Preparation of PCL/ECM ink
Three kinds of solutions for fabricating scaffolds were prepared in this study and were referred as PCL, PE-1, and PE-2, respectively. 20 g of 10 weight fraction of pure PCL solution was prepared by melting 2 g of PCL in 18 g of MC (80): DMF (20) solvent mixture. 1 g of PCL/d-ECM powder and 1 g of PCL were mixed in the solvent solution, instead of 2 g of pure PCL, to make 20 g of PE-1. PE-2 solution was prepared by melting 2 g of PCL/d-ECM powder in 18 g of the solvent (Fig. 1c).

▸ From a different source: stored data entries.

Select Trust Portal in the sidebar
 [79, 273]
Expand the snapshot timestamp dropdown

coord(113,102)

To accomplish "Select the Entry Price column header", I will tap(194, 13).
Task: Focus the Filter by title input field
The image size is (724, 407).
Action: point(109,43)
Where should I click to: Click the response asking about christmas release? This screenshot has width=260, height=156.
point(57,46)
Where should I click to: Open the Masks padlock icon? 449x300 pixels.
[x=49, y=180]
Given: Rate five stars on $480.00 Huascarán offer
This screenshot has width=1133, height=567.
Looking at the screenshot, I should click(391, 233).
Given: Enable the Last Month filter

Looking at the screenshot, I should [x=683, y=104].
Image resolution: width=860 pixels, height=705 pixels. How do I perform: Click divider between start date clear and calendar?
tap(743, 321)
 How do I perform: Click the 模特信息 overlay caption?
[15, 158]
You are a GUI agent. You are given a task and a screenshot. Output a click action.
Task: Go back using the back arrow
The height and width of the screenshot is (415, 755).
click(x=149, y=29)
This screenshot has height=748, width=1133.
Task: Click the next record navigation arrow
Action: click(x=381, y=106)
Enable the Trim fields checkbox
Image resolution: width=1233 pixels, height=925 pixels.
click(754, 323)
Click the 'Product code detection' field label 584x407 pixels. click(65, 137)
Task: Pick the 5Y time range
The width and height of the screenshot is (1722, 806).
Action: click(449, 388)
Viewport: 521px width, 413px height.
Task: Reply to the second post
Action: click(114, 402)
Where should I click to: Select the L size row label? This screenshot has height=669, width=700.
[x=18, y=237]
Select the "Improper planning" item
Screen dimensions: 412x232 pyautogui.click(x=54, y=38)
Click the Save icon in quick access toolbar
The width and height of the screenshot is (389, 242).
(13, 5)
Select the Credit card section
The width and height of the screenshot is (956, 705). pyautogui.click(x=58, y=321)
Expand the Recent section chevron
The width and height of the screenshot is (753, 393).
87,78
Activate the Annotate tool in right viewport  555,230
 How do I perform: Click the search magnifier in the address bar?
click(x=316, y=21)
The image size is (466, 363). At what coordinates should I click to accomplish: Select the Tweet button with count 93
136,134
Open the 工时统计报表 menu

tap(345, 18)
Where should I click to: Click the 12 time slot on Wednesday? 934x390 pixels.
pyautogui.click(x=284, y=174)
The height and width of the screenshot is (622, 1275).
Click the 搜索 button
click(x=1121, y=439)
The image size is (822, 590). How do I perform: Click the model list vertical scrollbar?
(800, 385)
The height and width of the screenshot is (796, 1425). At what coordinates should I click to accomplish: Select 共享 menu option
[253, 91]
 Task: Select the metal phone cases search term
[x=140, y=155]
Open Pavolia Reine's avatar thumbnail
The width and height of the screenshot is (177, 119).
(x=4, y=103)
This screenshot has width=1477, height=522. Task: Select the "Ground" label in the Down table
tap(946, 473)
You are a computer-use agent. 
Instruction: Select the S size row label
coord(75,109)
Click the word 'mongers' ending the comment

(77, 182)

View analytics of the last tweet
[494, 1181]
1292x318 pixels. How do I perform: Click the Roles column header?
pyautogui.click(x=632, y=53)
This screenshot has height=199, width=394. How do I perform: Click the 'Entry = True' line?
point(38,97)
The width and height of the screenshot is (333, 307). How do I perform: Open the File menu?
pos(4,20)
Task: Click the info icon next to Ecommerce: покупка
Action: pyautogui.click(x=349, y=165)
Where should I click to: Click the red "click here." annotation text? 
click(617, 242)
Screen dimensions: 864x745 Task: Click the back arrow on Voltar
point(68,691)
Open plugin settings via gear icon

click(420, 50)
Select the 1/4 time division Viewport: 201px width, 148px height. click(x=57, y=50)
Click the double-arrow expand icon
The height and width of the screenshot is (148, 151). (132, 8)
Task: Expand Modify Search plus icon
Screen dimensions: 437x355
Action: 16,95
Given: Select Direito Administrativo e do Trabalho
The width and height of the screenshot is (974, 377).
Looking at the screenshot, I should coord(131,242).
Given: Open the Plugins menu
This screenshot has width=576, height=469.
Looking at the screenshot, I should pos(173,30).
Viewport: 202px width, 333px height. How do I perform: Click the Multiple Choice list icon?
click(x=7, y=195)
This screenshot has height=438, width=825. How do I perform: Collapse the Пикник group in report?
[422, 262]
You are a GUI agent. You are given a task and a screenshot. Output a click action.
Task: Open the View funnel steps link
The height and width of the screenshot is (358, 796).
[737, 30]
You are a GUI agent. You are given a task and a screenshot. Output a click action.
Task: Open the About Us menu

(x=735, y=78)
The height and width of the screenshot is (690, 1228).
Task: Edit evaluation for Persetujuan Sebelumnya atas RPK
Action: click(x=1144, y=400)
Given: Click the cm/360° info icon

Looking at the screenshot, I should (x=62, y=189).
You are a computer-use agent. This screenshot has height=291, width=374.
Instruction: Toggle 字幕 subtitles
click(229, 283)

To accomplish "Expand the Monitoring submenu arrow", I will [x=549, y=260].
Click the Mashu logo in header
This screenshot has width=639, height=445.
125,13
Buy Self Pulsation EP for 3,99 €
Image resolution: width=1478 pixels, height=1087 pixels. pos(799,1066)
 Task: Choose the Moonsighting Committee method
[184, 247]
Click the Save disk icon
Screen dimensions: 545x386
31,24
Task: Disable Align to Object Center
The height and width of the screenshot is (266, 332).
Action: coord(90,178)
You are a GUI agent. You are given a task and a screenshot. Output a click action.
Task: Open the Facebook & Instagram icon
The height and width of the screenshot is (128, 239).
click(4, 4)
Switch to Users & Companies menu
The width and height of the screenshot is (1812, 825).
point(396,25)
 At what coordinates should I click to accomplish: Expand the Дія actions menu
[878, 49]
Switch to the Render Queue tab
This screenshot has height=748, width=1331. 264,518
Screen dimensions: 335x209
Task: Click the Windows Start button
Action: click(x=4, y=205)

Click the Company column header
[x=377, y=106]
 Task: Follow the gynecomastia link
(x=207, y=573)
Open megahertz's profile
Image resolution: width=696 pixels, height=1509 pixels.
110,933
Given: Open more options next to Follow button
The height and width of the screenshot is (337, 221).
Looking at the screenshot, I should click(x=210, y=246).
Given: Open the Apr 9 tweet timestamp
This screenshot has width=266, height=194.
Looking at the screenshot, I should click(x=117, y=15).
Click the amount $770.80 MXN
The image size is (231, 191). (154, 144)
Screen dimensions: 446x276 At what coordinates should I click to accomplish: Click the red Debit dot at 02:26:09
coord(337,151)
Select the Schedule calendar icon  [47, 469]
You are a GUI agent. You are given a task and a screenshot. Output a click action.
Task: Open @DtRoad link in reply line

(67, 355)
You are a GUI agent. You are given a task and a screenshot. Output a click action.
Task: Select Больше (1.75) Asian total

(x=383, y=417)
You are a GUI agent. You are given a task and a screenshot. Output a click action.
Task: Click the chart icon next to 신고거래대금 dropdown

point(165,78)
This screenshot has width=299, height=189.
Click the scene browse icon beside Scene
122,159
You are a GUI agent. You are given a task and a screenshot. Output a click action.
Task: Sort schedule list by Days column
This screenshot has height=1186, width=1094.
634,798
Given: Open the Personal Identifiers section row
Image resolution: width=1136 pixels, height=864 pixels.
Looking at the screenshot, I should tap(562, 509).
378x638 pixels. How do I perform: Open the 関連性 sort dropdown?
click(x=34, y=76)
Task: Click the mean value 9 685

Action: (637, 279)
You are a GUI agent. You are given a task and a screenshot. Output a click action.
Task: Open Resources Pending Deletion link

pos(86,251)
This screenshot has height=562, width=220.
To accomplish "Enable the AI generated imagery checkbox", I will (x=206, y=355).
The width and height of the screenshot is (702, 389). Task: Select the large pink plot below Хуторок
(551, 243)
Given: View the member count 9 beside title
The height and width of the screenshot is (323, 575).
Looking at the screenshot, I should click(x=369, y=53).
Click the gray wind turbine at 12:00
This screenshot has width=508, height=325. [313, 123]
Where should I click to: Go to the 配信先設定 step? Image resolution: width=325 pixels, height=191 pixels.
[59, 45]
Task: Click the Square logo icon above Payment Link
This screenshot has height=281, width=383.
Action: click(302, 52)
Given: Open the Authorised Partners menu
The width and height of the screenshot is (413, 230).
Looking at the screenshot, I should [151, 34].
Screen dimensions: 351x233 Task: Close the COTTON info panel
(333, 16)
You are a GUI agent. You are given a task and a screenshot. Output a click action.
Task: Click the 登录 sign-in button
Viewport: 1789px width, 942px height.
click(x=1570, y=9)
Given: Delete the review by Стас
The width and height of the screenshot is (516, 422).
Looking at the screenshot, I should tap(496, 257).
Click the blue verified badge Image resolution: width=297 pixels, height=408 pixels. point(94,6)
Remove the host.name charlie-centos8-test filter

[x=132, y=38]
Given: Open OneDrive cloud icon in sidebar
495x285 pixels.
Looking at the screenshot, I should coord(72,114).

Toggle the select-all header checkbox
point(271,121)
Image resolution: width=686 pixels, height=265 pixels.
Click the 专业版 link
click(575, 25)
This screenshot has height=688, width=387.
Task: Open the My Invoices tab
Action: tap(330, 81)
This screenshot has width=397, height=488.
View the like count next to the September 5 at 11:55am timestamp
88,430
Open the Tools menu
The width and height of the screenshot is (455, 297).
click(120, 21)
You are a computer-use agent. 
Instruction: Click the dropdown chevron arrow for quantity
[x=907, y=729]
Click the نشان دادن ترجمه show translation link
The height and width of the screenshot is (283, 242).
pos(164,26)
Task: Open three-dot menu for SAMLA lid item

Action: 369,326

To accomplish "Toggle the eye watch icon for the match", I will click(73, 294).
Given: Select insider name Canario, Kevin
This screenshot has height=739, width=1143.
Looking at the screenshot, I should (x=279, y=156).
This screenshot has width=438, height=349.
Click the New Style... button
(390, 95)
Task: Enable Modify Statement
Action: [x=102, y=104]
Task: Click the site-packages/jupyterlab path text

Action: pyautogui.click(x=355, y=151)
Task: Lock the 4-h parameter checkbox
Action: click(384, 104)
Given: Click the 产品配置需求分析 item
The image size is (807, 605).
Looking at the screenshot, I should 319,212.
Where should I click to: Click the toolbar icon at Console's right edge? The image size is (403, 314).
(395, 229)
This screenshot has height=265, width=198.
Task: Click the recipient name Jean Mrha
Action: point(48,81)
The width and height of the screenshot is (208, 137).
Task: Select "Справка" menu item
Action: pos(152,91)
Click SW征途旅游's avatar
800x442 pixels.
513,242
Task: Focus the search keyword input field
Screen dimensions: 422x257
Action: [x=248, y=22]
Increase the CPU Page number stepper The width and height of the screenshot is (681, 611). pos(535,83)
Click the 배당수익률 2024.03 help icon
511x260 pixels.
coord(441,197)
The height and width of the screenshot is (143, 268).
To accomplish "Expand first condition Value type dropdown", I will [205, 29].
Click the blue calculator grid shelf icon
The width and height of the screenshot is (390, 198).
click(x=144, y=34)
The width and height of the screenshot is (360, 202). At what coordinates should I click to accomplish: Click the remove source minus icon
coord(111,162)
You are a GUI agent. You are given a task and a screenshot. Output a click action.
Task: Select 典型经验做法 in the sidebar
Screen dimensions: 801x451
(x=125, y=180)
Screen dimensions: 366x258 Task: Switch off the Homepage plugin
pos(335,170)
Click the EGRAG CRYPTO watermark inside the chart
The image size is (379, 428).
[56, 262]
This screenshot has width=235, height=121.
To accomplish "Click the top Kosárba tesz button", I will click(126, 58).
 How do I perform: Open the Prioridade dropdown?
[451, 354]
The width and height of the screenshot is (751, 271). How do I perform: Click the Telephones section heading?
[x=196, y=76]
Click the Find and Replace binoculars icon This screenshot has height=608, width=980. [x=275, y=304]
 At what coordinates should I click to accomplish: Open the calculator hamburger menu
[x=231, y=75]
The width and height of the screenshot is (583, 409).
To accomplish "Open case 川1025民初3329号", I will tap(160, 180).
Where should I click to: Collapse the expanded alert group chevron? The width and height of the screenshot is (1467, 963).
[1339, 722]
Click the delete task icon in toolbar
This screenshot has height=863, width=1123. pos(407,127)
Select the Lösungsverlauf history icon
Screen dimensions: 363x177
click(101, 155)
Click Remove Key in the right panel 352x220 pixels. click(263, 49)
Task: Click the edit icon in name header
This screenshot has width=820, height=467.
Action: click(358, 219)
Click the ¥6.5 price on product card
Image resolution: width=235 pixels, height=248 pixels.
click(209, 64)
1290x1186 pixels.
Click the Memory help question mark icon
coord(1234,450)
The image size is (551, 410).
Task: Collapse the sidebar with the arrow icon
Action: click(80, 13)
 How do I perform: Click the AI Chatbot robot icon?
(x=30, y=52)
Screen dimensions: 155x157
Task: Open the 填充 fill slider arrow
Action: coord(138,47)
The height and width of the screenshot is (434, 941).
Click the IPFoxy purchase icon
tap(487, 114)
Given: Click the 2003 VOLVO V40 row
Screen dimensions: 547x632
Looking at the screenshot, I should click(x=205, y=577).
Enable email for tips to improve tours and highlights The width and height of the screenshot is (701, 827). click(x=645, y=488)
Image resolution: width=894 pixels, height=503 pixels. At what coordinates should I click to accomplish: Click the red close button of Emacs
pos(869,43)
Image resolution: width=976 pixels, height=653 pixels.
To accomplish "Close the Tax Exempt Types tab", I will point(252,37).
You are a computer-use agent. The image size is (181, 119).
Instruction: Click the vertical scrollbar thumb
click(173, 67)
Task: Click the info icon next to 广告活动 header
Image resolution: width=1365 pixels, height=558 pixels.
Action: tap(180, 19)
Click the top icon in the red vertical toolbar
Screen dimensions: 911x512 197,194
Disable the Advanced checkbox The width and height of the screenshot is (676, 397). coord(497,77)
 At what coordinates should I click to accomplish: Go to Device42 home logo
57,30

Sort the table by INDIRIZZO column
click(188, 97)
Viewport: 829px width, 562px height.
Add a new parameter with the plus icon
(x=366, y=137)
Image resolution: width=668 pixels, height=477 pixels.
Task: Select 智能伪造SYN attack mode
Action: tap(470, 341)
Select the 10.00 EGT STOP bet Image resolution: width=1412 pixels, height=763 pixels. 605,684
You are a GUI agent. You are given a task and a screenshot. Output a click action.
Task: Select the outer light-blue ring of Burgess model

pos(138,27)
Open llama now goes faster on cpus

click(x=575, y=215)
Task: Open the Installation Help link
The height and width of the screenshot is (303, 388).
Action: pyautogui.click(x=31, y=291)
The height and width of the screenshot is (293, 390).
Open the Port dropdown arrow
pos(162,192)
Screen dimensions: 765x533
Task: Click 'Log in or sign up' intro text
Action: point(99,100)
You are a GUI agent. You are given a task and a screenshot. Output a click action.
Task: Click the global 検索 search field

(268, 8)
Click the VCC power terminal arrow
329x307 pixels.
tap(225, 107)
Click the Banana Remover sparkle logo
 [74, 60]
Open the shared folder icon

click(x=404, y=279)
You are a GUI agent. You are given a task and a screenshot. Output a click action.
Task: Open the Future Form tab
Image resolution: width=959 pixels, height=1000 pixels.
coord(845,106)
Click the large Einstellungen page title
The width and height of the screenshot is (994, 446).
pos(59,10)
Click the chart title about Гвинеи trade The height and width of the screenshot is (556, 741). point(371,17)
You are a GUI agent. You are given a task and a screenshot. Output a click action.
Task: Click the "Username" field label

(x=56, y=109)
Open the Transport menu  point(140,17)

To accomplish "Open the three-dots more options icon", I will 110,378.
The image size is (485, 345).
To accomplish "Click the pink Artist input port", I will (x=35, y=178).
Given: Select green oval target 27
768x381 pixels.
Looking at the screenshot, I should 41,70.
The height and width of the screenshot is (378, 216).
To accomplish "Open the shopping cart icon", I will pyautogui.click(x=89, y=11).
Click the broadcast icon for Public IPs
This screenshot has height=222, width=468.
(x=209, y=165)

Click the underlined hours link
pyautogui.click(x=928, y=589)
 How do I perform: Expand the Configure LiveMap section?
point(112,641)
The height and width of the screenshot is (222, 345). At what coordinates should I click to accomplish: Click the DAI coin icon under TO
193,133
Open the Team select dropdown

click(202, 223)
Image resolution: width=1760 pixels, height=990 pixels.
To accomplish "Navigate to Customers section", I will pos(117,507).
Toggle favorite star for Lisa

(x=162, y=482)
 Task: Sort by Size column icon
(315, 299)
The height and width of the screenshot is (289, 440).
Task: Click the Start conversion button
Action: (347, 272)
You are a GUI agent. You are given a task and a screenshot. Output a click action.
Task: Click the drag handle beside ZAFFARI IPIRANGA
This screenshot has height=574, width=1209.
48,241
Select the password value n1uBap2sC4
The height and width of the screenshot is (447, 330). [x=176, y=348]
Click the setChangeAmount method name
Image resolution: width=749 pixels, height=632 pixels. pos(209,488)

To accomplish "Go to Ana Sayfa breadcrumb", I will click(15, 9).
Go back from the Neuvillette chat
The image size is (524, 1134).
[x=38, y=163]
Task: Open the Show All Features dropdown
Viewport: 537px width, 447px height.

ECM components (glycosaminoglycan (GAG) and collagen) quantification
The GAG content of the specimens was determined using the Blyscan Sulfated Glycosaminoglycan Assay Kit (Biocolor Ltd., Newtownabbey, Republic of Ireland). Samples were prepared by digesting each construct using papain extraction reagent (0.1 mg mL−1 papain) and heated at 65 °C for 3 h. After centrifugation at 10
000 × g for 10 min, the supernatant was collected and assayed in accordance with the manufacturer's protocol.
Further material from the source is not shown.